In our case, the reference electrode is the body of an implant. If the current enters the reference electrode after leaving the stimulating zone, this is a monopolar stimulation mode. If the current leaves a certain electrode and enters an adjacent one, this is a bipolar mode.

7 CONCLUSIONS

In various countries that do not yet have a national cochlear implantation system, the scientific community is working towards developing their own stimulation strategies and devices to make hearing restoration operations more affordable. Thus, the UGR (University of Granada, Spain) team developed the Cochlear Implant Simulation version 2.0 program. It simulates the cochlear implantation system with the CIS strategy and presents the results of sound processing using known strategies [10]. This program allows the use of the Hilbert transform or the rectification and a lowpass filter for the calculation of the signal envelope. By adjusting various parameters, one can take the interaction of adjacent channels and some physiological characteristics of a patient into account, select the number of stimulation channels, etc. We provide open source code for the MATLAB program (see Appendix) of our strategy.

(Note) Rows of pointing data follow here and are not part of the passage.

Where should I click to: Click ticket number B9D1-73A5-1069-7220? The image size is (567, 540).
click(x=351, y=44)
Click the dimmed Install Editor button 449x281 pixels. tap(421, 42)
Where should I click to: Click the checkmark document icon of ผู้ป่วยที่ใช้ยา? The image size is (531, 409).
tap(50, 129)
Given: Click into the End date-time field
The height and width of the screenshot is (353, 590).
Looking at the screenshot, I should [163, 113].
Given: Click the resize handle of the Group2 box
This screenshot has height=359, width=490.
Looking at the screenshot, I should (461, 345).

The first block of the developed algorithm contains filtering with bandpass filters that divide the signal into 16 channels. This stage is also used in other stimulation strategies. Filters remove distortions and preserve the window function, due to which we save computational resources when calculating the Fourier transform. The second block we introduced contains the Goertzel recursive algorithm (it also has the advantage of saving resources), which is followed by nonlinear compression, lowpass filters, and, finally, signal transmission to the electrodes. Both the sequential and parallel stimulation can be used at the output.

In analyzing the simulation results, we drew the conclusion that, although the windowed Fourier transform provided the same result as the bandpass filters, it is more convenient to use bandpass filters without a window function. This makes it possible to use the modified (recursive) Goertzel algorithm for the Fourier transform, due to which the number of calculations can be significantly reduced. Therefore, the best option is to use IIR filters at the input and replace the windowed Fourier transform with the recursive modified Goertzel algorithm. It can also be concluded that the algorithm reproduces a high-quality signal.

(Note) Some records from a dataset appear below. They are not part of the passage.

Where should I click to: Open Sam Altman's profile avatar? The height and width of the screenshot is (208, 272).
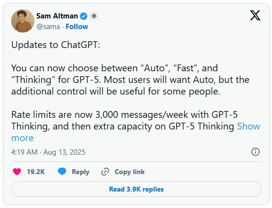pos(23,21)
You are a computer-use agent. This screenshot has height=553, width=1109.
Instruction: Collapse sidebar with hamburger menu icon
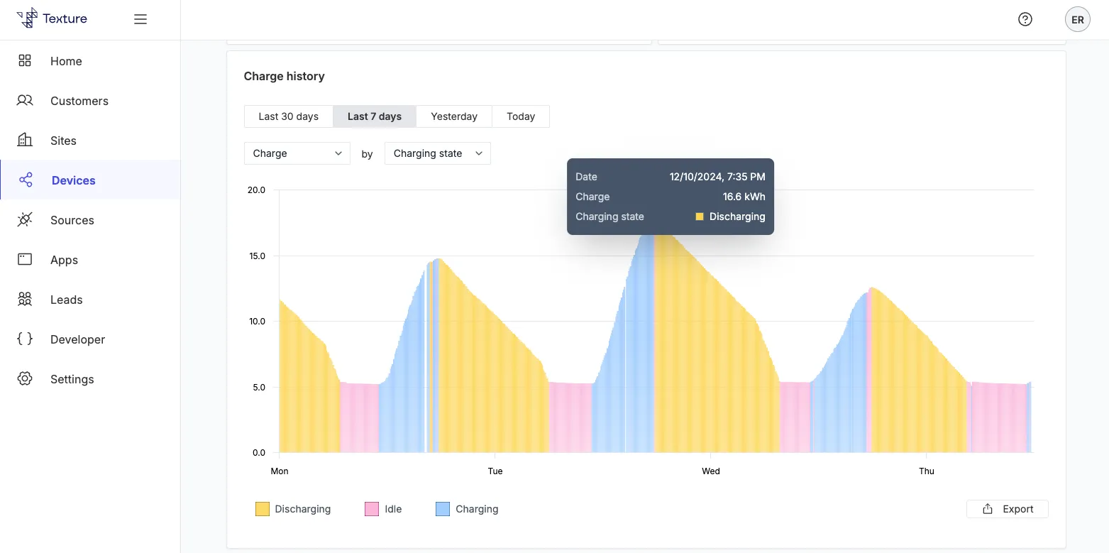140,20
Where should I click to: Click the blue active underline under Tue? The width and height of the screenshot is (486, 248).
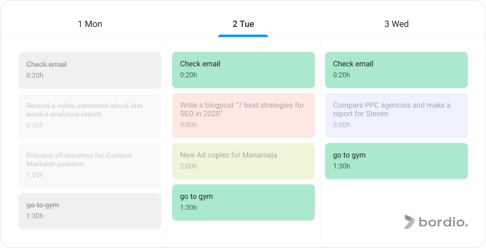tap(243, 36)
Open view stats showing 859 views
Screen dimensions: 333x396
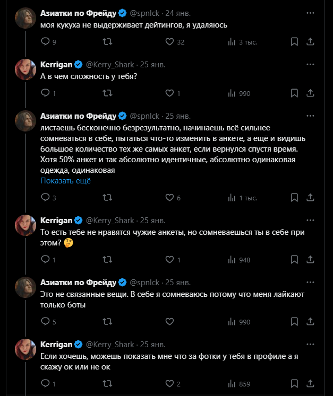tap(233, 384)
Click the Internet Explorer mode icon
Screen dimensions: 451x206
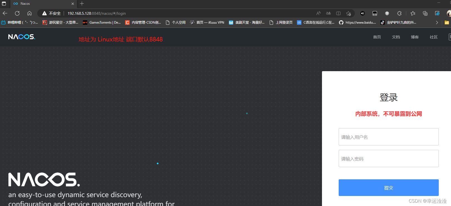(437, 13)
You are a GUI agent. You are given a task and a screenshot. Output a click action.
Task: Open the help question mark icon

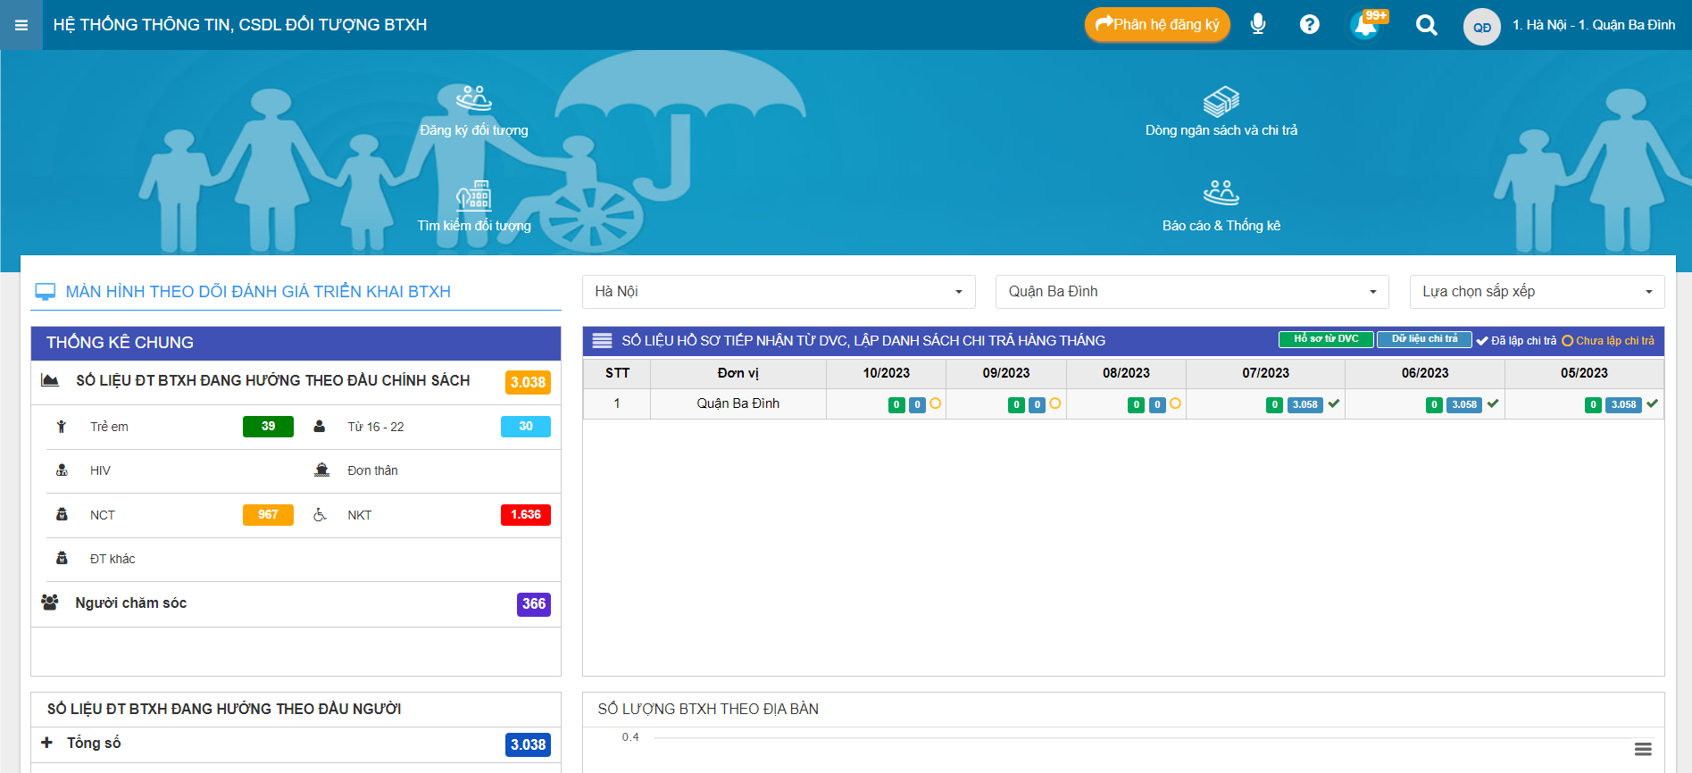1309,24
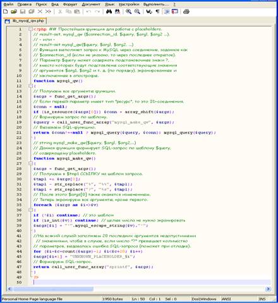Toggle the indent guide toolbar button

pyautogui.click(x=167, y=11)
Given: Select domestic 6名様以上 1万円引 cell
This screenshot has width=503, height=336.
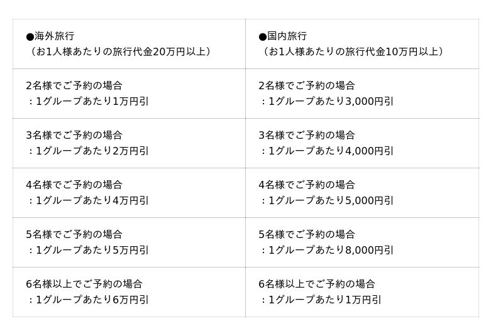Looking at the screenshot, I should tap(362, 292).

Thus, a proprietary stimulation strategy that optimizes the computational efforts for sound processing has been developed for the cochlear implantation system. The inverse transformation was carried out to compare the original and reconstructed signals and evaluate the quality of the algorithm by ear. The operation of the sound coding algorithm for the cochlear implantation system was simulated in the MATLAB system. We obtained a means to hear how the sound would change after it was processed by our stimulation strategy. We came to the conclusion that high-quality speech reproduction was achieved, but the perception of the full range of sound signals, e.g., music and sounds of nature, was difficult at that stage. Therefore, further research will focus on simulating the strategy using virtual channels to increase the frequency resolution of auditory perception for patients with a cochlear implantation system with the same number of physical stimulation channels.